Mike McDaniel seems like a sharp offensive mind who will relate well to his players. If he's an instant hit at coach, maybe the Dolphins take off. Tua Tagovailoa has a new coach who has embraced him, a much better offensive line and Tyreek Hill. Maybe Tagovailoa will never be a star, but there's a path for him to become a much better quarterback than most expect from him at this point. The other pieces are in place. There are some offensive weapons. The running game will be better. The defense was already pretty good. It's hard to see Miami beating Buffalo for a division title, but a second-place finish, a wild-card spot and good feelings about the direction of the franchise going forward?

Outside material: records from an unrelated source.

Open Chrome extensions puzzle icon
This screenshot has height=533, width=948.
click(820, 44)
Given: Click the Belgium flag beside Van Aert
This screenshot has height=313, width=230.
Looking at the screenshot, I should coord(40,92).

That's possible.
When you lose seven games in a row in the NFL, there are some issues. Yes, the Dolphins rebounded last season, but we're not too far removed from Miami being 1-7 and looking like one of the worst teams in football. If Tua Tagovailoa is just an injury-prone quarterback who can't push the ball downfield and will never be more than a below-average quarterback, the Dolphins will be held back. The defense is good but not good enough to carry the Dolphins to the playoffs if the offense struggles. It's already a bit disappointing for Dolphins fans to have missed out on a huge opportunity to get a franchise quarterback, and it would be awful to reach the end of 2022 and realize the team needs to start all over at the position. And that's possible too.
There are things to like about the Dolphins. Adding Terron Armstead and Tyreek Hill to the offense might have a bigger impact than I'm giving credit for. Those are two blue-chip players. There are other talented players on both sides of the ball. I just don't feel comfortable putting Miami in the top half of the league with all their uncertainty. I like the Mike McDaniel hire, but who knows how that will go. I think Tua Tagovailoa has been buried prematurely, but he also hasn't done much to get anyone excited. There are still potential non-Tua issues like the right side of the offensive line. Maybe the Dolphins take a huge step forward, but I need to see it first. I think it'll be a mediocre season without a playoff berth.